INSTRUCTIONS FOR THE TASK. Repeat every entry exactly as it appears.

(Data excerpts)
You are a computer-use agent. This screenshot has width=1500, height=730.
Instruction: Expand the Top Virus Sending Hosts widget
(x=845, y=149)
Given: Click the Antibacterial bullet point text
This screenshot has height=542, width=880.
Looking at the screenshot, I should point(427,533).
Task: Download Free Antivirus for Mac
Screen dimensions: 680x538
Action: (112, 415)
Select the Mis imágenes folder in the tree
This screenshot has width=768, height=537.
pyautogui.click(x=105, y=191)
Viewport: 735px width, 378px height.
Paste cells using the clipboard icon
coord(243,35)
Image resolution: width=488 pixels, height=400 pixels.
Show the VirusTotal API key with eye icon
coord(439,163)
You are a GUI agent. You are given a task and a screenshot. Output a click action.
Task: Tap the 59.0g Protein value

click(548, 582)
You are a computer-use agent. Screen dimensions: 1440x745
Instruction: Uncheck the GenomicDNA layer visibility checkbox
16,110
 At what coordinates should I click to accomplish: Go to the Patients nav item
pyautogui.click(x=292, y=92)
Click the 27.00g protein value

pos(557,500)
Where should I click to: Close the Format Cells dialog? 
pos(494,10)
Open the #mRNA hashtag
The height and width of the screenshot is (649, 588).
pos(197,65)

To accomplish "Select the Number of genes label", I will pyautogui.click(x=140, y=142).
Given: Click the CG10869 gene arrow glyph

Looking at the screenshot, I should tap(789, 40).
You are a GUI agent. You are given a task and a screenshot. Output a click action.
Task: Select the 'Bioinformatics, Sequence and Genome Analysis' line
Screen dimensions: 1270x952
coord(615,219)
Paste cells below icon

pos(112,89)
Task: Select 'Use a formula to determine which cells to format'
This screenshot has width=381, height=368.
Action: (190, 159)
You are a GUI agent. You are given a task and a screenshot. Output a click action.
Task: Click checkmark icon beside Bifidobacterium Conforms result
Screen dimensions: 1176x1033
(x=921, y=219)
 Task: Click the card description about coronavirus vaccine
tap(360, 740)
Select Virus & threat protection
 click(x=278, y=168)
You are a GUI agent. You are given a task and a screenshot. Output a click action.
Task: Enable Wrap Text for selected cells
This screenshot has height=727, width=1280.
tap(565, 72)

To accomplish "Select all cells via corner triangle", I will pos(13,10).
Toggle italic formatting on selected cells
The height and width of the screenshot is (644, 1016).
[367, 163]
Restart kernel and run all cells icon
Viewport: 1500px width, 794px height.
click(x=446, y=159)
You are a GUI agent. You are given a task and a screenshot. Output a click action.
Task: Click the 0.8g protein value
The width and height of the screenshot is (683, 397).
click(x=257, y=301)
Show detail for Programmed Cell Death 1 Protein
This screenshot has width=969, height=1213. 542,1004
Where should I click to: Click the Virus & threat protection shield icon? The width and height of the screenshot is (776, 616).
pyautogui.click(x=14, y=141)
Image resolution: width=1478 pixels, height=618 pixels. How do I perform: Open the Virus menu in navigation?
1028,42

OUTPUT FOR THIS EXERCISE.
You are a computer-use agent. This screenshot has width=1500, height=730.
Instruction: Expand the Top Virus Sending Hosts widget
(x=845, y=149)
Given: Click the Antibacterial bullet point text
This screenshot has height=542, width=880.
Looking at the screenshot, I should point(427,533).
Task: Download Free Antivirus for Mac
Screen dimensions: 680x538
Action: (112, 415)
Select the Mis imágenes folder in the tree
This screenshot has width=768, height=537.
pyautogui.click(x=105, y=191)
Viewport: 735px width, 378px height.
Paste cells using the clipboard icon
coord(243,35)
Image resolution: width=488 pixels, height=400 pixels.
Show the VirusTotal API key with eye icon
coord(439,163)
You are a GUI agent. You are given a task and a screenshot. Output a click action.
Task: Tap the 59.0g Protein value

click(548, 582)
You are a computer-use agent. Screen dimensions: 1440x745
Instruction: Uncheck the GenomicDNA layer visibility checkbox
16,110
 At what coordinates should I click to accomplish: Go to the Patients nav item
pyautogui.click(x=292, y=92)
Click the 27.00g protein value

pos(557,500)
Where should I click to: Close the Format Cells dialog? 
pos(494,10)
Open the #mRNA hashtag
The height and width of the screenshot is (649, 588).
pos(197,65)

To accomplish "Select the Number of genes label", I will pyautogui.click(x=140, y=142).
Given: Click the CG10869 gene arrow glyph

Looking at the screenshot, I should tap(789, 40).
You are a GUI agent. You are given a task and a screenshot. Output a click action.
Task: Select the 'Bioinformatics, Sequence and Genome Analysis' line
Screen dimensions: 1270x952
coord(615,219)
Paste cells below icon

pos(112,89)
Task: Select 'Use a formula to determine which cells to format'
This screenshot has width=381, height=368.
Action: (190, 159)
You are a GUI agent. You are given a task and a screenshot. Output a click action.
Task: Click checkmark icon beside Bifidobacterium Conforms result
Screen dimensions: 1176x1033
(x=921, y=219)
 Task: Click the card description about coronavirus vaccine
tap(360, 740)
Select Virus & threat protection
 click(x=278, y=168)
You are a GUI agent. You are given a task and a screenshot. Output a click action.
Task: Enable Wrap Text for selected cells
This screenshot has height=727, width=1280.
tap(565, 72)

To accomplish "Select all cells via corner triangle", I will pos(13,10).
Toggle italic formatting on selected cells
The height and width of the screenshot is (644, 1016).
[367, 163]
Restart kernel and run all cells icon
Viewport: 1500px width, 794px height.
click(x=446, y=159)
You are a GUI agent. You are given a task and a screenshot. Output a click action.
Task: Click the 0.8g protein value
The width and height of the screenshot is (683, 397).
click(x=257, y=301)
Show detail for Programmed Cell Death 1 Protein
This screenshot has width=969, height=1213. 542,1004
Where should I click to: Click the Virus & threat protection shield icon? The width and height of the screenshot is (776, 616).
pyautogui.click(x=14, y=141)
Image resolution: width=1478 pixels, height=618 pixels. How do I perform: Open the Virus menu in navigation?
1028,42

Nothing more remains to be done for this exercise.